Prosegui il brano sulla vita di Ingrid Betancourt, riprendendo subito dopo la sua ultima frase.

BRANO RIPORTATO.
────────

Molte cose di lei colpiscono a prima vista, oltre – naturalmente – l’incredibile storia personale che la precede; anche quel rosario che porta legato al polso destro – confezionato artigianalmente da lei stessa durante la prigionia, utilizzando i bottoni ed i fili di una giacca – simbolo del percorso spirituale e religioso che l’ha aiutata a sopravvivere.
Ma andiamo per ordine. Ingrid Betancourt è nata a Bogotà il giorno di Natale del 1961. Il padre è stato ministro dell’educazione e, la madre, ex Miss Colombia, senatrice; studia e si sposa a Parigi, dove si è trasferito il padre, ambasciatore della Colombia all’UNESCO.
Torna in Colombia poco dopo l’uccisione di Luis Carlos Galan, il candidato alla presidenza colombiana e, nel 1989, decide di dedicarsi all’attività politica e di candidarsi alle elezioni;viene eletta prima alla Camera (1994) e poi al Senato (1998).
Nel 2002, si candida alle elezioni presidenziali e, durante la campagna, Ingrid Betancourt decide – insieme alla sua vice Clara Rojas – di andare nella zona, ormai smilitarizzata, di San Vincente del Caguan per poter incontrare le FARC. E’ il 23 febbraio, quando viene fermata nell’ultimo avamposto militare ma decide di proseguire verso il territorio controllato dalle FARC e viene rapita..
Le FARC chiesero come riscatto, uno scambio: 60 ostaggi politici per la liberazione di 500 prigionieri delle Farc; il Governò rifiutò. Nell’agosto 2004, anche sotto la spinta delle proteste dei famigliari dei rapiti e dell’opinione pubblica internazionale, il governo decide di riprendere le trattative per lo scambio dei prigionieri, che si concludono con un nulla di fatto.
Il 2 luglio 2008, con un blitz militare ad opera delle forze armate colombiane, Ingrid Betancourt viene liberata, insieme ad altri prigionieri, tra cui tre soldati americani ed undici soldati colombiani.
E nessuno di noi può scordare le prime immagini dopo la liberazione, la Betancourt che scende da un aereo della Fuerza aerea colombiana sulla pista della base militare di Toleimada, con una maglietta grigia sotto un gilet mimetico ed il cappellino che copre i lunghissimi capelli, raccolti in una treccia fermata da un fiocco bianco. Le sue prima parole: “Ringrazio Dio ed i soldati della Colombia”.

────────

MATERIALE ESTRATTO.
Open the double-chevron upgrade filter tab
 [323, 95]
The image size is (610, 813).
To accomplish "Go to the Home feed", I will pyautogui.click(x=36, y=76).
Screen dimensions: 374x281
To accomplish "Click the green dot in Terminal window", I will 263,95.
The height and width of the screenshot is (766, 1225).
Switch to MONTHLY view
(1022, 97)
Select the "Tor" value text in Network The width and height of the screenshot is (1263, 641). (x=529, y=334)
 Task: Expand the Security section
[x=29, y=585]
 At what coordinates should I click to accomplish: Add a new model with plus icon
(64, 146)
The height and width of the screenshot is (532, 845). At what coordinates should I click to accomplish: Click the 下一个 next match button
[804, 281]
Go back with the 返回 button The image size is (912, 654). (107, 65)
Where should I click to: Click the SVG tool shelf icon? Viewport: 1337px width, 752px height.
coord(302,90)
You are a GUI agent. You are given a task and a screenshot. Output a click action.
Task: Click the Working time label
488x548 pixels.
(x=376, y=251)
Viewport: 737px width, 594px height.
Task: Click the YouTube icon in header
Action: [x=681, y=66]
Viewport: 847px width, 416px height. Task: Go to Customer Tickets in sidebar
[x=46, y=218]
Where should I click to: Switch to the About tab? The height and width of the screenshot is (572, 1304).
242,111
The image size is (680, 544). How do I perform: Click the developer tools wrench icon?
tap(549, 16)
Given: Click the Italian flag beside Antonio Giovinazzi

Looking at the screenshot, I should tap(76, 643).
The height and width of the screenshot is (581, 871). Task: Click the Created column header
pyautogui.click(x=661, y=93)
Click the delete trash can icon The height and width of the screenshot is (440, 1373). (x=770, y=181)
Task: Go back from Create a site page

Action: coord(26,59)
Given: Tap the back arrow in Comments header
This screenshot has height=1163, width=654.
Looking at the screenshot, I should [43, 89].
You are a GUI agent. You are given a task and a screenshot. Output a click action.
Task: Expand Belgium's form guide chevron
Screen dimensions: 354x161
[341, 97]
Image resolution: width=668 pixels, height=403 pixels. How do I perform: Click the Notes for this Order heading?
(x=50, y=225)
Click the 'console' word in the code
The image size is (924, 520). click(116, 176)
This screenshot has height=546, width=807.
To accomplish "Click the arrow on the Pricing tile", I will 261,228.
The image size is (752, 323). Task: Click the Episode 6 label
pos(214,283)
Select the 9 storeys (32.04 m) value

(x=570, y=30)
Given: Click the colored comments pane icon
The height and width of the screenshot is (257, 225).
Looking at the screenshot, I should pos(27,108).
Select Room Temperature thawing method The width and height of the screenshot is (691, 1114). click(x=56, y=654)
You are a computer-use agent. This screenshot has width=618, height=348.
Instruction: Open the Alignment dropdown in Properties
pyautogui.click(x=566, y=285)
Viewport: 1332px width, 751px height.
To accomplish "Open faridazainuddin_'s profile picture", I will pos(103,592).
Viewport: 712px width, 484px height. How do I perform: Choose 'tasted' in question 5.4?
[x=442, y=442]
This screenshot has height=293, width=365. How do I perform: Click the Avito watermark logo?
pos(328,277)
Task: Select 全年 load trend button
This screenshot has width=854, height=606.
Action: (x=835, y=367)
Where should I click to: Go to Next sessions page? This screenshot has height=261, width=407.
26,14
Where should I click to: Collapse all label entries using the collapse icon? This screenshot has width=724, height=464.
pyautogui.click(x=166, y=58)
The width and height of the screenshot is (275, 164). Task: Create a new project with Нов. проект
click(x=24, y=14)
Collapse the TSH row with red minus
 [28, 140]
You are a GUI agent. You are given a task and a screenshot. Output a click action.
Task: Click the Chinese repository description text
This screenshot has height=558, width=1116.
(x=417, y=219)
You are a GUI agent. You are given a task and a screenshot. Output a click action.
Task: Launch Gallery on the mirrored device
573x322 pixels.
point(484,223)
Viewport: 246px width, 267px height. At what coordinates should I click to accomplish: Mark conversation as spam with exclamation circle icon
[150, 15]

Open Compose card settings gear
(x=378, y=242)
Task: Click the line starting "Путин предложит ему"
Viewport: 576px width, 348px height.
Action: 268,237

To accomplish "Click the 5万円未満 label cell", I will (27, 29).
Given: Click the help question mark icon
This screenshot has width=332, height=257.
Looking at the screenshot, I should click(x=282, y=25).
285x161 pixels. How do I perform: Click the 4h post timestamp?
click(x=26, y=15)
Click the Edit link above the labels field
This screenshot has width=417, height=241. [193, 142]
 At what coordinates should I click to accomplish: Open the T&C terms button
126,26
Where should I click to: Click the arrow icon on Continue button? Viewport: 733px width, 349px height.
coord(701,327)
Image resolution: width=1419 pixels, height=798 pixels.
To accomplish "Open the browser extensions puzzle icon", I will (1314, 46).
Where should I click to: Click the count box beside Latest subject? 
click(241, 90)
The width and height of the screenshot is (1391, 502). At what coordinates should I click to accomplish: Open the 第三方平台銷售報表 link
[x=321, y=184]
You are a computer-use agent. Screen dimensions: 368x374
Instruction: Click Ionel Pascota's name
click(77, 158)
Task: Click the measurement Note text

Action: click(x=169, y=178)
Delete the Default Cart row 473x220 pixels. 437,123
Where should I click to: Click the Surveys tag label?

────────

RISPOSTA SEGUENTE.
Un blitz, a lungo preparato e non un rilascio concordato o una delle trattative di scambio di cui si era fatto tramite, nei mesi precedenti, il presidente venezualano Hugo Chavez; ha vinto la linea dura del presidente colombiano Uribe, che ha sempre rifiutato di accettare le condizioni dei guerriglieri per la liberazione degli ostaggi. .
Il presidente Sarkozy ha voluto che fossero i due figli della Betancourt , Melanie, Lorenzo e la sorella Astrid, a dare la notizia: li ha convocati all’Eliseo e ha organizzato una conferenza stampa in cui i ragazzi hanno voluto ringraziare tutti per il sostegno e la forza ricevuti nei lunghi del sequestro.
I due figli, lasciati adolescenti e ritrovati quasi adulti, cui Ingrid scrive – durante la prigionia – lettere che non riceveranno mai, tranne quelle dodici pagine del 24 ottobre 2007 che vengono ritrovate durante l’arresto di alcuni guerriglieri a Bogotà, che sono la prova dell’esistenza in vita dell’ostaggio e che vengono pubblicate nel febbraio 2008, con il titolo “ Lettera dall’Inferno a mia madre e ai miei figli” (Garzanti).
E’ la lettera di una donna prigioniera, privata di tutto, che scrive appassionatamente alla madre e, che non riesce ad elaborare il lutto della morte del padre Gabriel, scomparso durante il sequestro della figlia. E’ la lettera di una madre che scrive, nel gelo della notte e dopo marce nella giungla, e si rivolge ai figli cercando parole di normalità, incitandoli agli studi ma non solo “…cercate di salire più in alto possibile. Studiare vuol dire crescere…perché è un’esperienza umana…crescere per mettersi al servizio degli altri”.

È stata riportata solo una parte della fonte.